The Apple Trees at Olema
They are walking in the woods along the coast and in a grassy meadow, wasting, they come upon two old neglected apple trees. Moss thickened every bough and the wood of the limbs looked rotten but the trees were wild with blossom and a green fire of small new leaves flickered even on the deadest branches. Blue-eyes, poppies, a scattering of lupine flecked the meadow, and an intricate, leopard-spotted leaf-green flower whose name they didn’t know. Trout lily, he said; she said, adder’s-tongue. She is shaken by the raw, white, backlit flaring of the apple blossoms. He is exultant, as if some thing he felt were verified, and looks to her to mirror his response. If it is afternoon, a thin moon of my own dismay fades like a scar in the sky to the east of them. He could be knocking wildly at a closed door in a dream. She thinks, meanwhile, that moss resembles seaweed drying lightly on a dock. Torn flesh, it was the repetitive torn flesh of appetite in the cold white blossoms that had startled her. Now they seem tender and where she was repelled she takes the measure of the trees and lets them in. But he no longer has the apple trees. This is as sad or happy as the tide, going out or coming in, at sunset. The light catching in the spray that spumes up on the reef is the color of the lesser finch they notice now flashing dull gold in the light above the field.
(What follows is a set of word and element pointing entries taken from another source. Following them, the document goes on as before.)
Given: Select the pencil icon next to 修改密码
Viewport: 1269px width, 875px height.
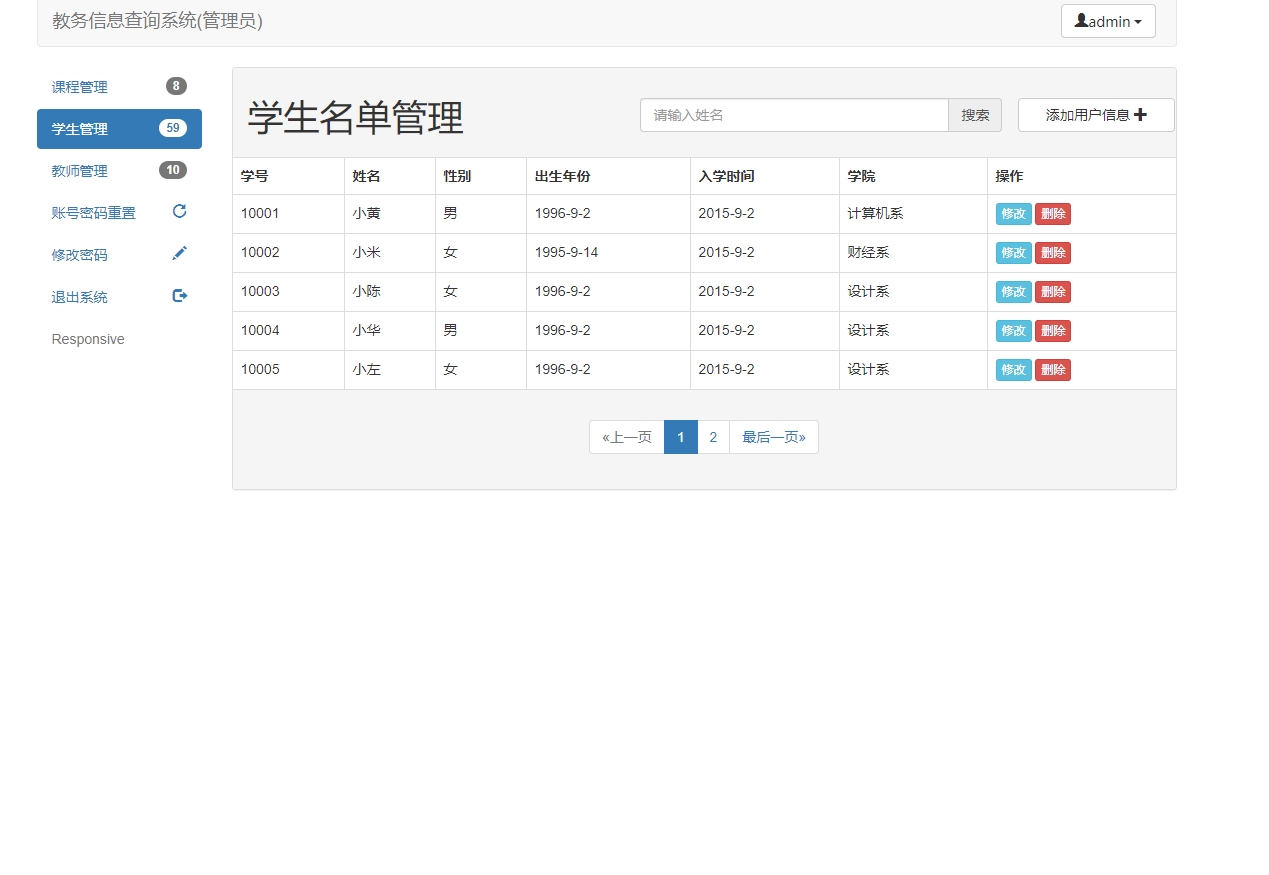Looking at the screenshot, I should tap(179, 253).
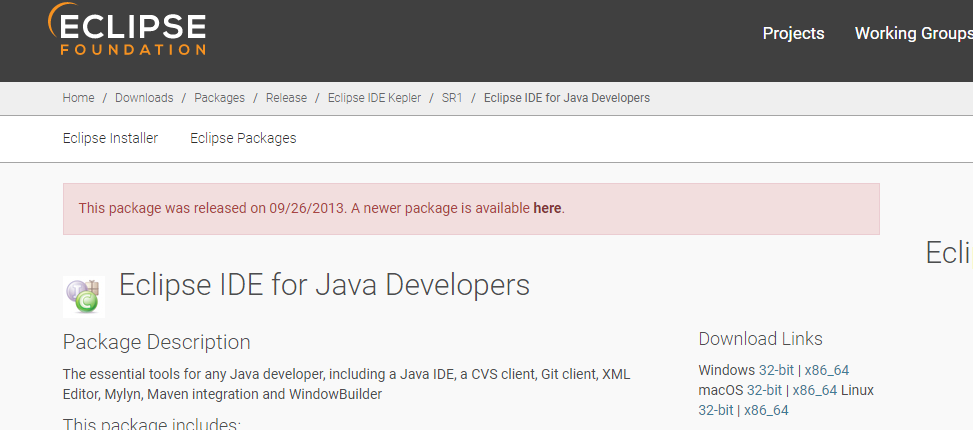Select the Release breadcrumb link

pyautogui.click(x=286, y=98)
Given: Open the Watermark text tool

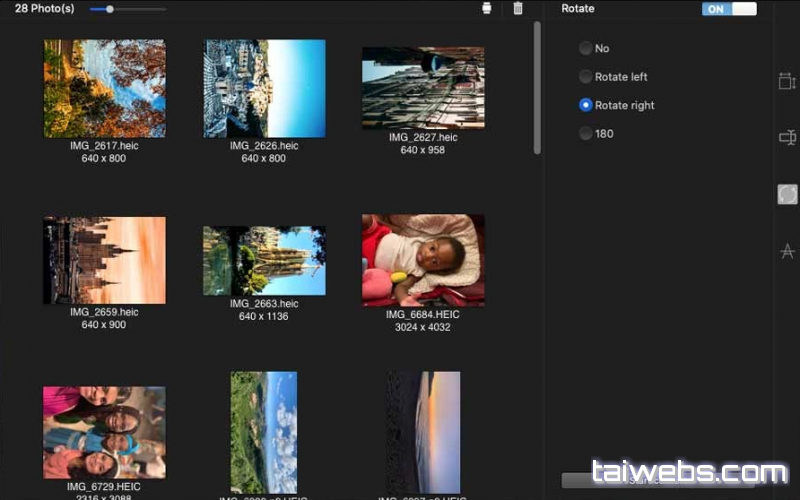Looking at the screenshot, I should click(787, 251).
They admire the bird together, it draws them closer, and they start to walk again. A small boy wanders corridors of a hotel that way. Behind one door, a maid. Behind another one, a man in striped pajamas shaving. He holds the number of his room close to the center of his mind gravely and delicately, as if it were the key, and then he wanders among strangers all he wants.
When the swordsman fell in Kurosawa’s Seven Samurai in the gray rain, in Cinemascope and the Tokugawa dynasty, he fell straight as a pine, he fell as Ajax fell in Homer in chanted dactyls and the tree was so huge the woodsman returned for two days to that lucky place before he was done with the sawing and on the third day he brought his uncle. They stacked logs in the resinous air, hacking the small limbs off, tying those bundles separately. The slabs near the root were quartered and still they were awkwardly large; the logs from midtree they halved: ten bundles and four great piles of fragrant wood, moons and quarter moons and half moons ridged by the saw’s tooth. The woodsman and the old man his uncle are standing in midforest on a floor of pine silt and spring mud. They have stopped working because they are tired and because I have imagined no pack animal or primitive wagon. They are too canny to call in neighbors and come home with a few logs after three days’ work. They are waiting for me to do something or for the overseer of the Great Lord to come and arrest them. How patient they are! The old man smokes a pipe and spits. The young man is thinking he would be rich if he were already rich and had a mule. Ten days of hauling and on the seventh day they’ll probably be caught, go home empty-handed or worse. I don’t know whether they’re Japanese or Mycenaean and there’s nothing I can do. The path from here to that village is not translated. A hero, dying, gives off stillness to the air. A man and a woman walk from the movies to the house in the silence of separate fidelities. There are limits to imagination.